Dopo le veglie funebri, i concerti, le piazze piene di incredulità e rabbia che hanno visto ricompattarsi sinistra e movimenti di base in tutto il Paese, dopo lo sdegno anche istituzionale seguito all’omicidio di Marielle Franco e del suo autista, ieri ha parlato l’assistente personale della consigliera municipale della sinistra radicale carioca, eletta nel 2016 nelle liste del Partito socialismo e libertà (Psol) e celebre per le sue lotte contro le disuguaglianze economiche, di genere, di razza, oltre che contro la violenza della polizia, che resta quasi sempre impunita se a subirla sono gli abitanti delle favelas.

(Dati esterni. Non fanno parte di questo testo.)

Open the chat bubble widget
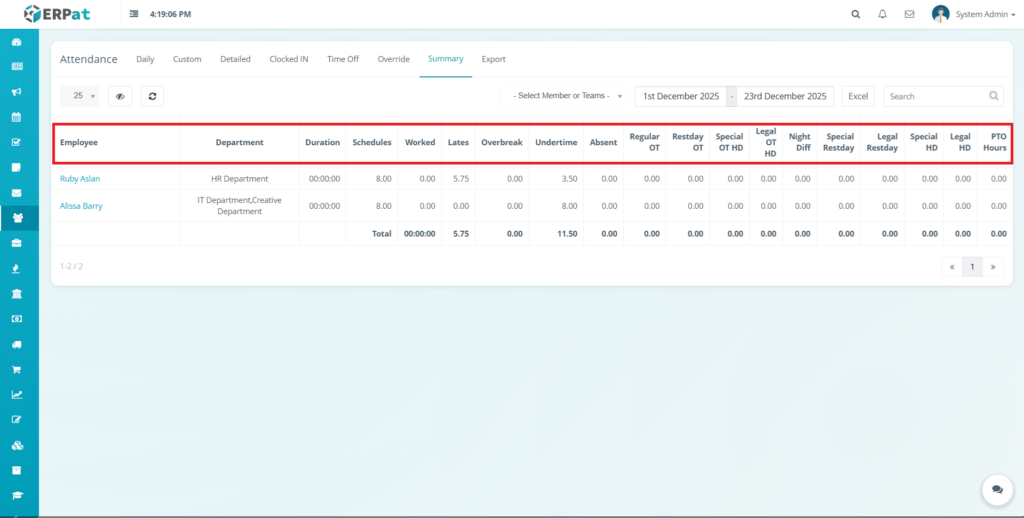1024x518 pixels. point(997,490)
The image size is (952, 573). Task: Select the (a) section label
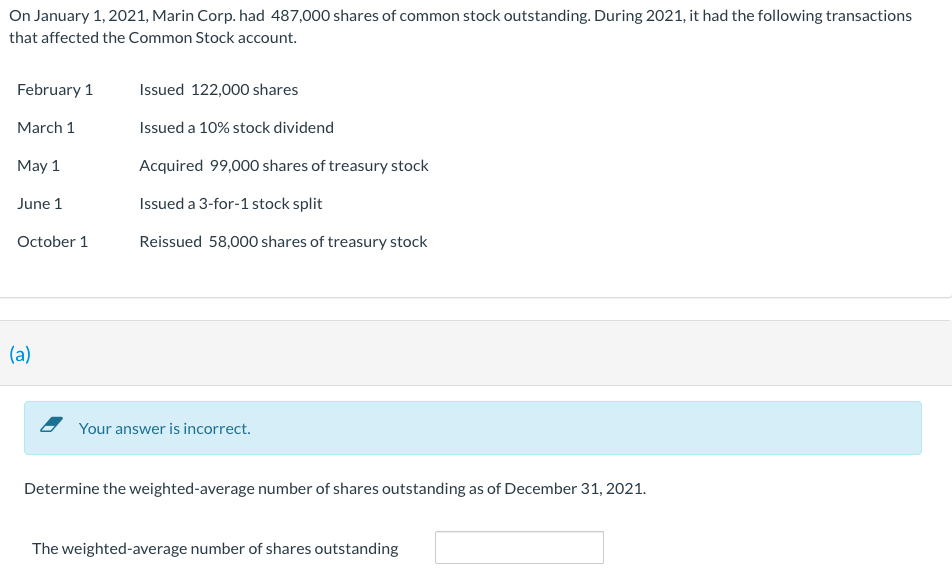20,354
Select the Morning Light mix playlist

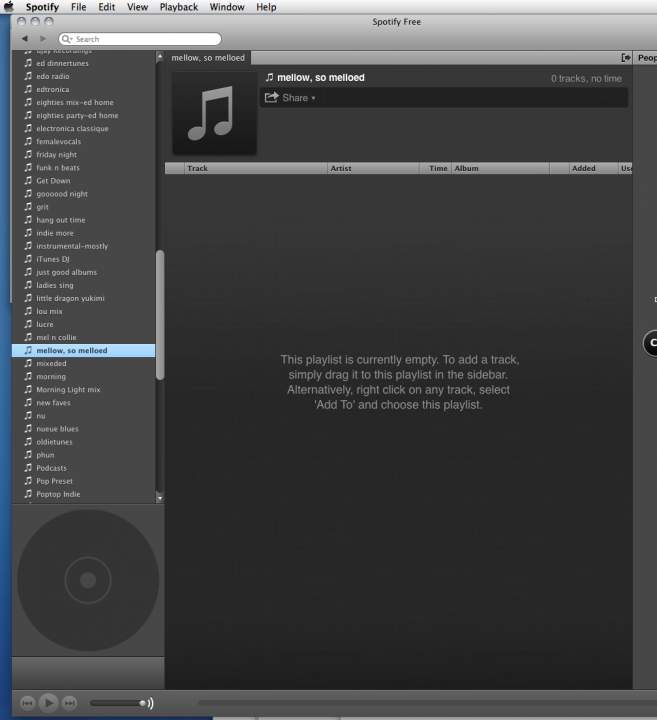point(68,390)
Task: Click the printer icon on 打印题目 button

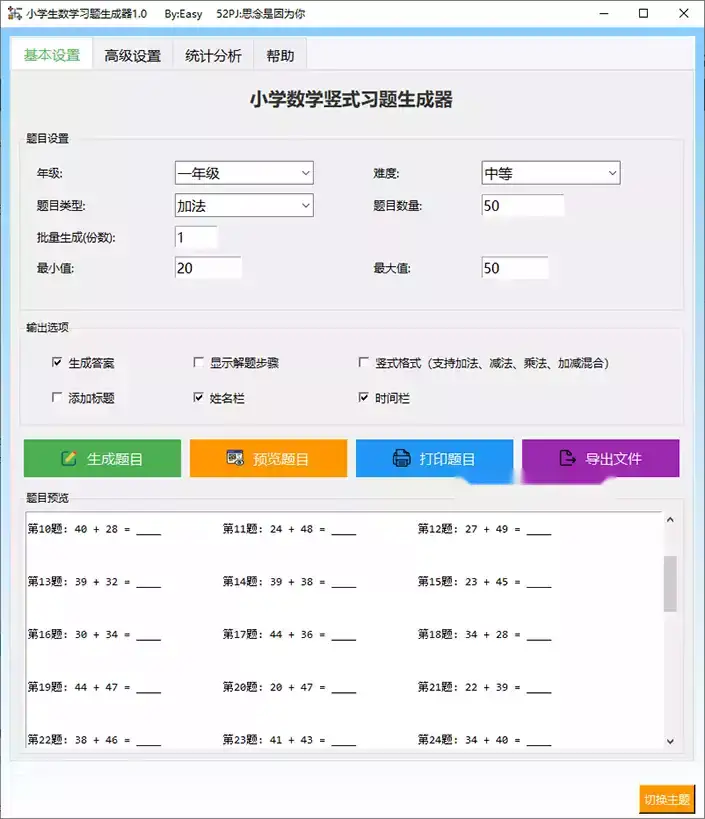Action: [402, 459]
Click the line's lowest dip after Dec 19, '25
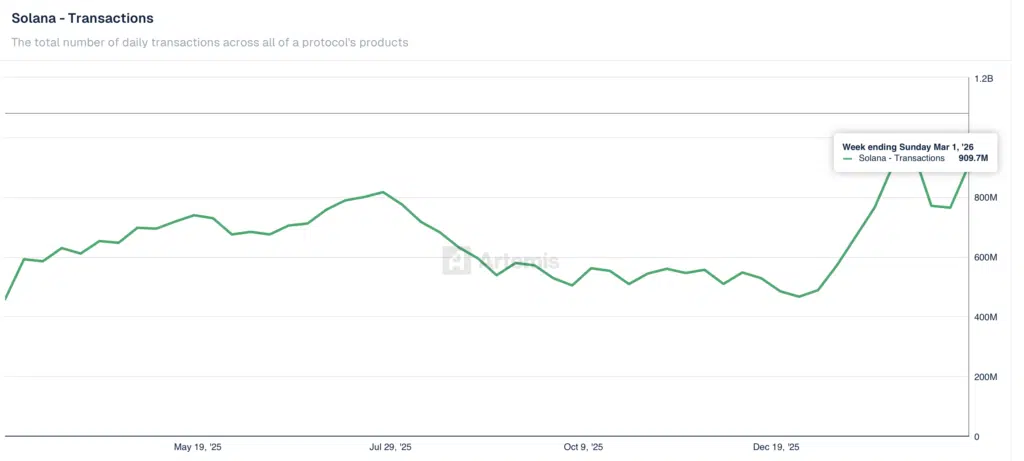The image size is (1024, 461). (799, 296)
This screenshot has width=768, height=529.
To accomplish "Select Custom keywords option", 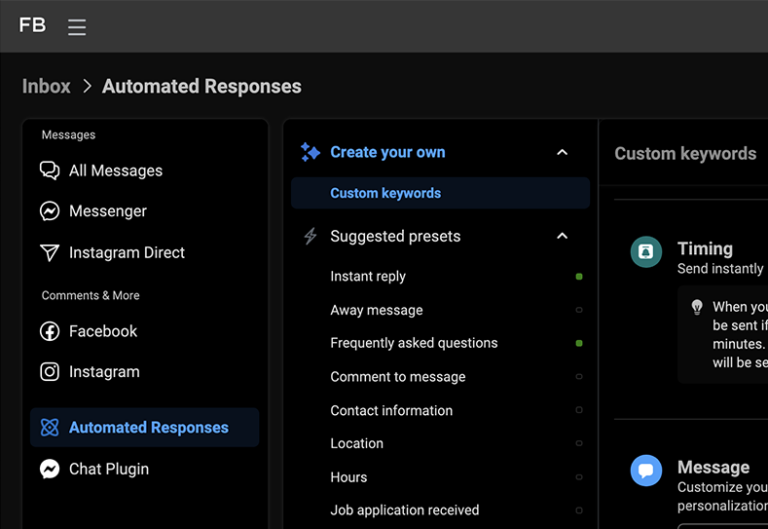I will click(385, 193).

La donna, scampata per un soffio alla pioggia di piombo che ha investito l’automobile, ha prima postato un messaggio rivolto a Marielle: «Sono viva – scrive -, ma la mia anima è vuota. La carne che ancora trema non sopporta il dolore che serpeggia dentro, in un loop senza fine… Amica mia, volevano spegnere la tua voce ma in realtà l’hanno amplificata in modo assordante, e ora vive in migliaia di bocche. Per sempre. #MarielleVive».

Messa sotto scorta, anche il suo nome è protetto dal massimo riserbo. Agli inquirenti ha raccontato di non essere riuscita a vedere il volto dei sicari. E che Marielle a quanto le risulta non aveva mai ricevuto minacce. Tutta da verificare la notizia, diffusa dalla polizia di Rio, secondo cui le pallottole usate nel brutale agguato di mercoledì notte provengono da una partita acquistata dalla polizia federale di Brasilia nel 2006.

Sembra un dettaglio eclatante e forse lo è. Ma la vera pistola fumante resta quella della responsabilità politica di quanto avvenuto, e ricade tutta sul presidente Temer.

La decisione del suo governo di dispiegare la polizia militare nelle zone calde della città e di dare all’esercito la regia delle operazioni aveva fatto infuriare Marielle Franco, che sulle distruttive dinamiche sociali innescate da un uso malato della forza sapeva tutto. «Non è la soluzione», ripeteva.

E mentre continuano ad uscire dati che dimostrano come si muoia di più ora che durante lo stesso periodo nel 2017, ieri il bilancio ha subito un nuovo, brutale aggiornamento: un neonato e due passanti sono rimasti uccisi da pallottole vaganti nella favela di Nova Brasilia, periferia nord di Rio, non lontano dal Complexo da Maré in cui Marielle è nata e cresciuta. Nello scontro a fuoco in cui risulta coinvolta la polizia militare è stato ucciso anche un «sospetto».